At the end of 2016, the US ETF/ETP industry had 1,969 ETFs/ETPs, assets of US$2.549 trillion, from 105 providers listed on 3 exchanges.

“2016 was an eventful year with a number of unexpected outcomes – the UK vote for Brexit to leave the European Union and the election of Trump as the US President. The S&P 500 gained 12.0% while the DJIA increased 16.5% for the year. All US sectors performed positively for the year, with the exception of Health Care. The VIX declined by a dramatic 22.9%. European equities ended the year up 3.44%. Canadian equities ended the year strongly with the S&P/TSX Composite and the S&P/TSX 60 were up 21.1% and 21.4%” according to Deborah Fuhr, co-founder and managing partner at ETFGI.

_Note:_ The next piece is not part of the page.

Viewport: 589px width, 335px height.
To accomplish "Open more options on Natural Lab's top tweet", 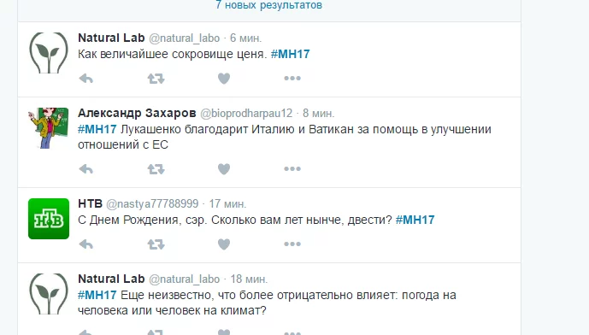I will tap(292, 78).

ETFs and ETPs listed in the United States gathered  record level of net inflows of $59.37 Bn for  December. Year to date, net inflows were at a record $278.74 Bn. At this point last year there were net inflows of $239.82 Bn.
 
Equity ETFs/ETPs gathered net inflows of $55.92 Bn in December, bringing year to date net inflows to $171.74 Bn, which is just slightly less than the net inflows of $172.71 Bn over the same period in 2015.
 
Fixed income ETFs and ETPs experienced net inflows of $6,012 Mn in December, growing year to date net inflows to a record level $80.50 Bn, which is greater than the same period last year which saw net inflows of $50.28 Bn.
 
Commodity ETFs/ETPs saw net outflows of $2.99 Bn in December. In 2016, net inflows were a record  $17.90 Bn, compared to net inflows of $249 Mn over the same period last year.
 
In 2016, iShares gathered the largest net ETF/ETP inflows in December with US$20.27 Bn, followed by SPDR ETFs with US$18.00 Bn and Vanguard with US$12.78 Bn net inflows.
 
In 2016, iShares gathered the largest net ETF/ETP inflows YTD with US$104.80 Bn, followed by Vanguard with US$89.01 Bn and SPDR ETFs with US$53.63 Bn net inflows.
 
In 2016, 129 ETFs/ETPs were closed which is the largest number of closures during a year.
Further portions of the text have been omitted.